A bank of clouds moved in front of the sun and shaded the beach. The shadows added to the sour feeling in my stomach.
“Any idea who he was working for?” I asked.
“Not really,” she replied. “But I found a pattern in his employment. For the previous three years until his final arrest, he was working as a security guard for some different casinos.”
Putting a convicted felon in a casino was enough to raise anyone’s eyebrows.
“Any explanation for the murders?”
“None that Simington would give,” she said. “The detectives that put his case together tied him to an alien smuggling ring, but he never confirmed. Or denied.”
“Alien smuggling. You think Simington helped bring Mexicans across the border?”
She fixed me with her gray eyes. “Yes. I’m not sure exactly what his role was, but I believe Russell Simington —your father—was involved with that.”

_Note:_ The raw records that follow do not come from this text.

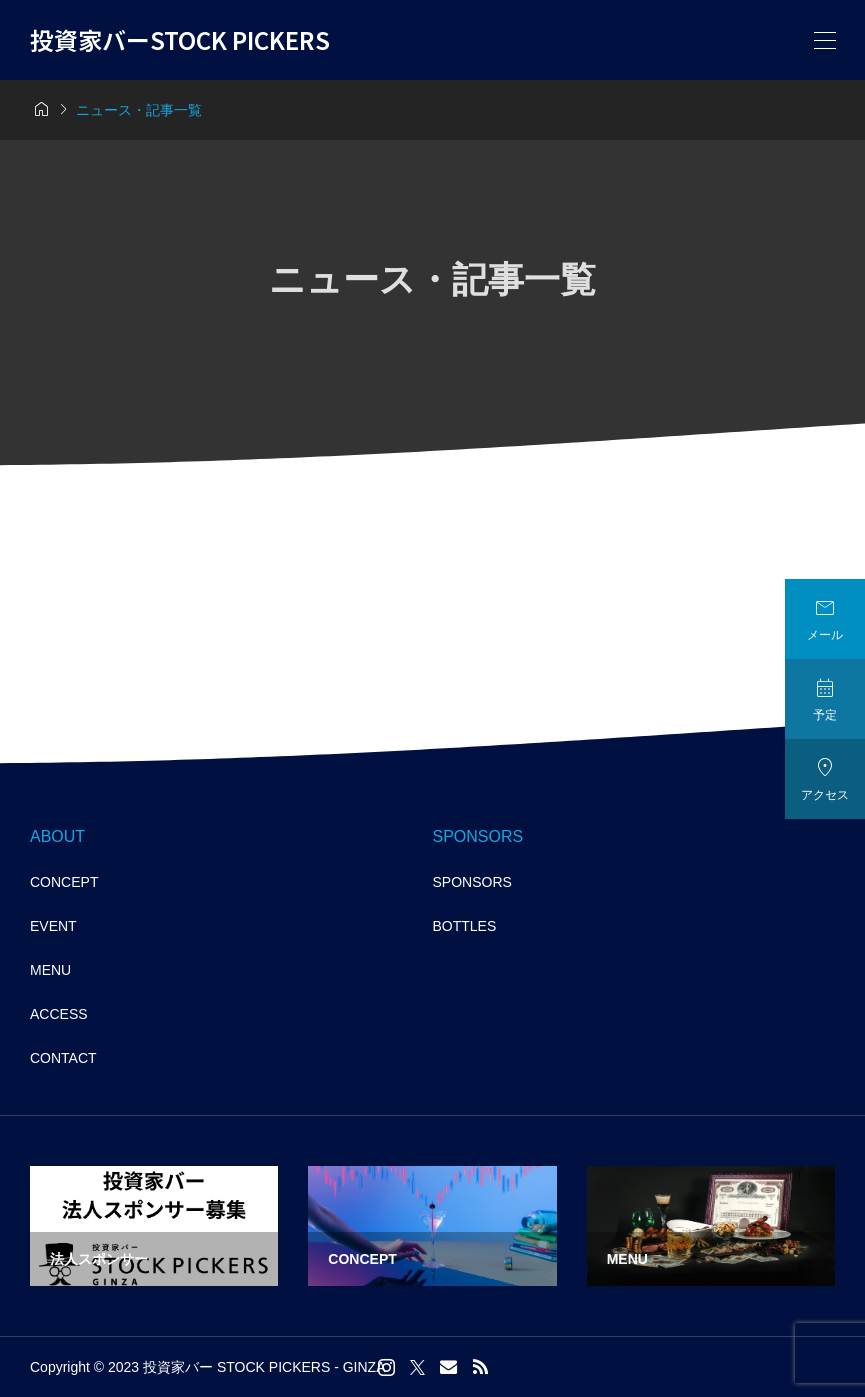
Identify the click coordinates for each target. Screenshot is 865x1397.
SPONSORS (472, 882)
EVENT (53, 926)
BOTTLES (465, 926)
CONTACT (63, 1058)
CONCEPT (64, 882)
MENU (50, 970)
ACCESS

I forced my mouth to keep from asking another question. I hated the fact that I was already curious, wanting to know more about Russell Simington. I didn’t want to want any part of this, and yet, I was already feeling a gravitational pull.
“Look, I know this will be difficult for you,” Darcy said.
She pursed her lips, accepting the chastisement. “I understand that you never knew him. But I’m not asking you to develop a relationship with him.”
“That’s exactly what you’re asking,” I said. “The moment I look at him, it becomes a relationship.”
She pulled at the yellow rash guard as if the neoprene T-shirt was too tight. Her intensity was almost tangible, like a force field around her.
“I don’t believe in the death penalty,” she finally said. “It’s wrong. I decided a long time ago that I would commit my life to stopping it. I don’t apologize for that. But I can’t control who it brings me to or whose lives I have to disrupt in order to stop it.” The first bank of clouds passed, and the sun splintered through. “This time, it’s brought me to you.”